Copy everything from the line containing "You are a GUI" down to the line containing "Where should I click to: Open", keeping all of the text and adding -21 to each coordinate given as an answer. Leave the pictures out of your output.

§ **Input rows**
******

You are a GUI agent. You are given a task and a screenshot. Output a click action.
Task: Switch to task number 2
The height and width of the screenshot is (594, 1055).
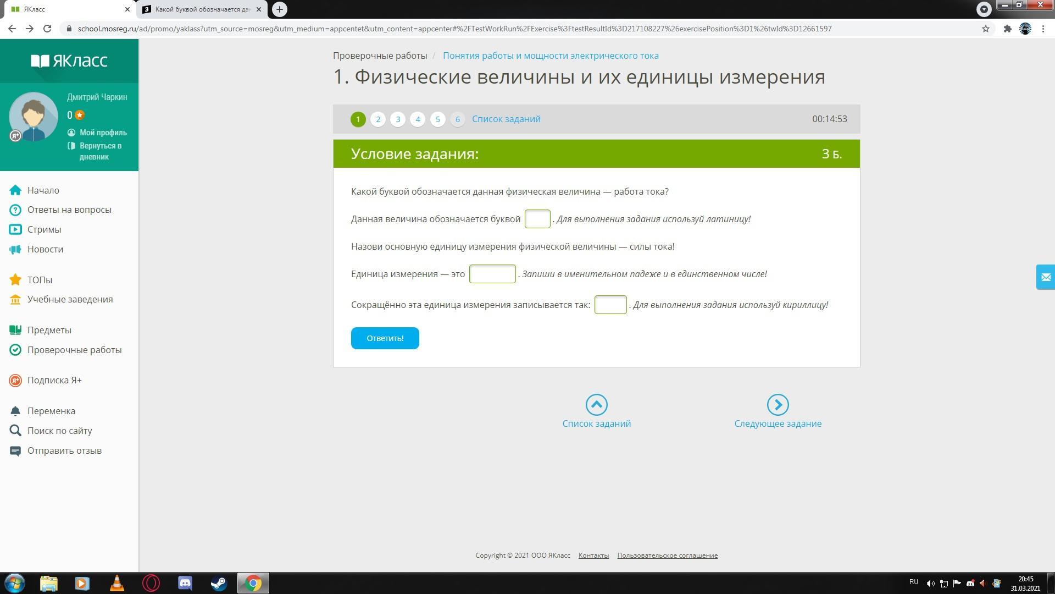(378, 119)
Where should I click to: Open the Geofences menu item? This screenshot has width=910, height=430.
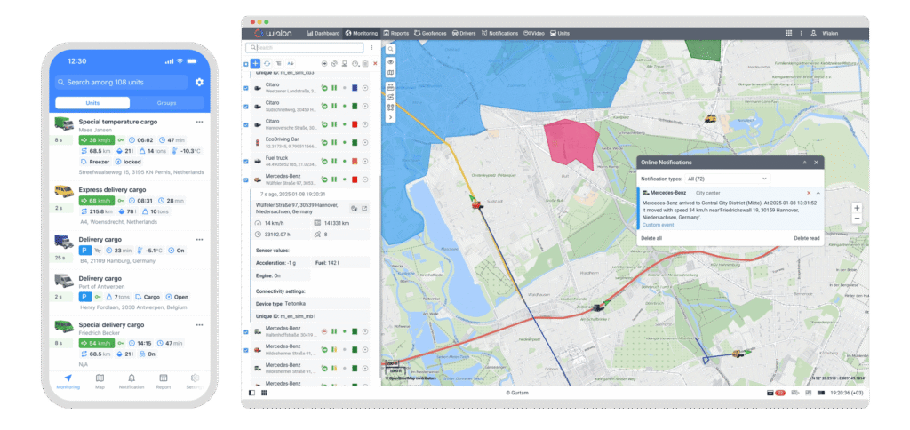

******

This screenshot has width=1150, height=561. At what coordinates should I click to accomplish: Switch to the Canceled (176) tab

******

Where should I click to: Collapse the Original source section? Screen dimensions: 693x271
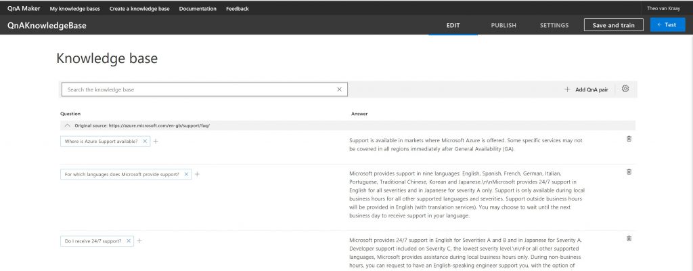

******

§ **Result for this exercise**
You are a GUI agent. You are given a task and a screenshot. Output a click action.
Task: Switch to task number 2
The height and width of the screenshot is (594, 1055).
(357, 98)
Where should I click to: Open the Geofences menu item? This screenshot has width=910, height=430.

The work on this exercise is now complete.